A bygone fashion trend as Kiwi as your grandmother's pavlova has been resurrected at Taranaki Base Hospital.
Yesterday marked the annual "Walkshorts Wednesday" - a day where resident medical officers or training doctors dress in walkshorts and knee-high socks.
It's a fashion that was popular among males, particularly public servants, in the 1970s.
On and off for the past 20 years, both male and female junior doctors had donned walkshorts on the last Wednesday of their contractual year.
Ensembles of walkshorts, knee-high socks, open-toed sandals and short-sleeve shirts were a welcome sight for many patients in hospital yesterday - particularly those of an older demographic, the doctors said.
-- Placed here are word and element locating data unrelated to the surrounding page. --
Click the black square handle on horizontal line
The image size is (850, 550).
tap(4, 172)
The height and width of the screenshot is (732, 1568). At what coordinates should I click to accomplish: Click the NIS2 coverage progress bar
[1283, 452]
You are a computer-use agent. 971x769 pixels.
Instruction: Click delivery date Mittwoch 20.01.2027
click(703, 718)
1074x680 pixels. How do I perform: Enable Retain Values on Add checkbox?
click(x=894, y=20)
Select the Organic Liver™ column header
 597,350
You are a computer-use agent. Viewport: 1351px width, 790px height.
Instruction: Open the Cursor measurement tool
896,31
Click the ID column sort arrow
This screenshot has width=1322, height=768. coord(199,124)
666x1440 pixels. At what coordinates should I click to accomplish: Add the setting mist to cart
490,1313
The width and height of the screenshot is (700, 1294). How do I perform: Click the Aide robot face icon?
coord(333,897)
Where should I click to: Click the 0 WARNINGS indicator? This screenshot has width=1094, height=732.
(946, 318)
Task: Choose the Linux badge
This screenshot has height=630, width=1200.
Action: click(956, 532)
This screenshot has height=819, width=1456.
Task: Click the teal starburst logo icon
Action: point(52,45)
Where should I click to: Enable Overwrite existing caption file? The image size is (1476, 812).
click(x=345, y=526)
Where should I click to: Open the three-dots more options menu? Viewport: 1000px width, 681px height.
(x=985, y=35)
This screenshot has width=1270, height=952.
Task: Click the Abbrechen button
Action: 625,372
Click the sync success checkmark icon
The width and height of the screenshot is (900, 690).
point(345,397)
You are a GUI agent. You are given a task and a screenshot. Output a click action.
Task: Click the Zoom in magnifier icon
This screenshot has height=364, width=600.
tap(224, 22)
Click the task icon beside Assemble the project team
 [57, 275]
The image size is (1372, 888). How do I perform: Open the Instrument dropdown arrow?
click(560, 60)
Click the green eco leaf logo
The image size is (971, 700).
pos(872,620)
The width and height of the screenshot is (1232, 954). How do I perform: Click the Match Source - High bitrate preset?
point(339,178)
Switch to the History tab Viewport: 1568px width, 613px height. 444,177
"Walkshorts Wednesday" was a homage to a time when keeping cool and comfortable in the workplace was encouraged.
About 30 doctors sporting walkshorts gathered on the hospital cafeteria lawn at lunchtime yesterday for a staff photo similar to hospital staff images from the 1970s.
House surgeon Sean Lance praised the versatility of walkshorts.
"A good thing about walk shorts is they are versatile, so they're formal, but they're ready to party as well."
Medical registrar Thomas Reid, originally from Wales, said walkshorts were both practical for doctors and humorous for patients.
"The ventilation is very good.
"But most importantly it puts a smile on people's faces in times of adversity."
Back in Wales walkshorts were something of an alien concept.
"You would run the risk of frostbite if you wore them in Wales," Dr Reid said.
Hamish Wright said this year had been the best turnout for Walkshorts Wednesday in the three years he had worked at the hospital.
The concept was spreading amongst other New Zealand hospitals as well.
"The success has spread elsewhere throughout the country with rumours of other Walkshort Wednesdays taking off," Dr Wright said.